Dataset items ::
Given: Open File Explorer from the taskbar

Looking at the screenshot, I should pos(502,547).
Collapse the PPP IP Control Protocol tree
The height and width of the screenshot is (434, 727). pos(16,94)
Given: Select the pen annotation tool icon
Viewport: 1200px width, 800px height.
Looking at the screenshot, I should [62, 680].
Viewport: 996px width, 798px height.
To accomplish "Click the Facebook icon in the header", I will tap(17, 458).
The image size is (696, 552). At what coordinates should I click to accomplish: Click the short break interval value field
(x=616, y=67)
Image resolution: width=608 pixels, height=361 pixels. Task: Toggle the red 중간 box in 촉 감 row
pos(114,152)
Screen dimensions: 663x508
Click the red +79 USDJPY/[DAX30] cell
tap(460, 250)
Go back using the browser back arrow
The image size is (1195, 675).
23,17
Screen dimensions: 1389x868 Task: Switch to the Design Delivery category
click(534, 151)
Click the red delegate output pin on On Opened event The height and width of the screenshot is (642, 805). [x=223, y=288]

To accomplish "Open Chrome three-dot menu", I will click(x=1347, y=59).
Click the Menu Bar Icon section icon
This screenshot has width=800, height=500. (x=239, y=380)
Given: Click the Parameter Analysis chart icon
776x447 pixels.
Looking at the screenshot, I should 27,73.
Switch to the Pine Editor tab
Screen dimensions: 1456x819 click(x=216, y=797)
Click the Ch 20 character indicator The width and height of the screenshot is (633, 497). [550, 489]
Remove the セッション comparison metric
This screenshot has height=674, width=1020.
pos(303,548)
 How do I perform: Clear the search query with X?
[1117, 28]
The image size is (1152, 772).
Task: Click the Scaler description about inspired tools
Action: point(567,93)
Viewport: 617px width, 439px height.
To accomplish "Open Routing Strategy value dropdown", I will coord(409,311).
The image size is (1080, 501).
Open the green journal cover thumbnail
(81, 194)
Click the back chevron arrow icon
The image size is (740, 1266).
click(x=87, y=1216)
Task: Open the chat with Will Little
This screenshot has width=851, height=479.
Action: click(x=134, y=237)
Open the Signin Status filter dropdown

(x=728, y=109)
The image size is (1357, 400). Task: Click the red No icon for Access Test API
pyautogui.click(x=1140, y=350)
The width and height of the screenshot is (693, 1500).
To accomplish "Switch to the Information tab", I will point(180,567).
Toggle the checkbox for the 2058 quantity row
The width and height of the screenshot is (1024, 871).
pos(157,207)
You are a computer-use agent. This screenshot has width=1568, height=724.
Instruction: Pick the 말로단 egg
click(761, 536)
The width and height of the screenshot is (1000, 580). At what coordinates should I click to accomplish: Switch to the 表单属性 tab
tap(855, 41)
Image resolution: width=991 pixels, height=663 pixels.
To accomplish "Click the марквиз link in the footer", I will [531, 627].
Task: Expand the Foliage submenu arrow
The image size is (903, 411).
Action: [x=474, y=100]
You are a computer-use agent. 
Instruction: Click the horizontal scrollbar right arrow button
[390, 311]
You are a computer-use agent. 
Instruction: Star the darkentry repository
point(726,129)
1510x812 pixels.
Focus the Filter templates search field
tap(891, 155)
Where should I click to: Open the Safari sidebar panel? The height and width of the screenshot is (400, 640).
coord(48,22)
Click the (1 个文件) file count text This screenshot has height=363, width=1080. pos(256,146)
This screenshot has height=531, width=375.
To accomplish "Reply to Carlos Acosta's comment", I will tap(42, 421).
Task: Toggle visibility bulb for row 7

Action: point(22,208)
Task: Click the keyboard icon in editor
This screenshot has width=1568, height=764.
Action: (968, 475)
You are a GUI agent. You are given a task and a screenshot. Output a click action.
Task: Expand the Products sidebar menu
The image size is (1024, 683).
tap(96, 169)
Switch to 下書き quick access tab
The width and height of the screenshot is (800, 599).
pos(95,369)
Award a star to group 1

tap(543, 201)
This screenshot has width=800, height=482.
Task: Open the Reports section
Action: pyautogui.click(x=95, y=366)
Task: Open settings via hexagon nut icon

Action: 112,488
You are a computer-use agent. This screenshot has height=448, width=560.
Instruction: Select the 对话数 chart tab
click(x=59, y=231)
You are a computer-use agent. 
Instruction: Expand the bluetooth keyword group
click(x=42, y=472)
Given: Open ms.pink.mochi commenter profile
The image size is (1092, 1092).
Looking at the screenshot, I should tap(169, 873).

Exercise instructions ::
This exercise calls for the lines from the one holding "Instruction: Expand the" through the end of the entries, transcribed exactly and with nothing more.

Result of the exercise ::
Instruction: Expand the bluetooth keyword group
click(x=42, y=472)
Given: Open ms.pink.mochi commenter profile
The image size is (1092, 1092).
Looking at the screenshot, I should tap(169, 873).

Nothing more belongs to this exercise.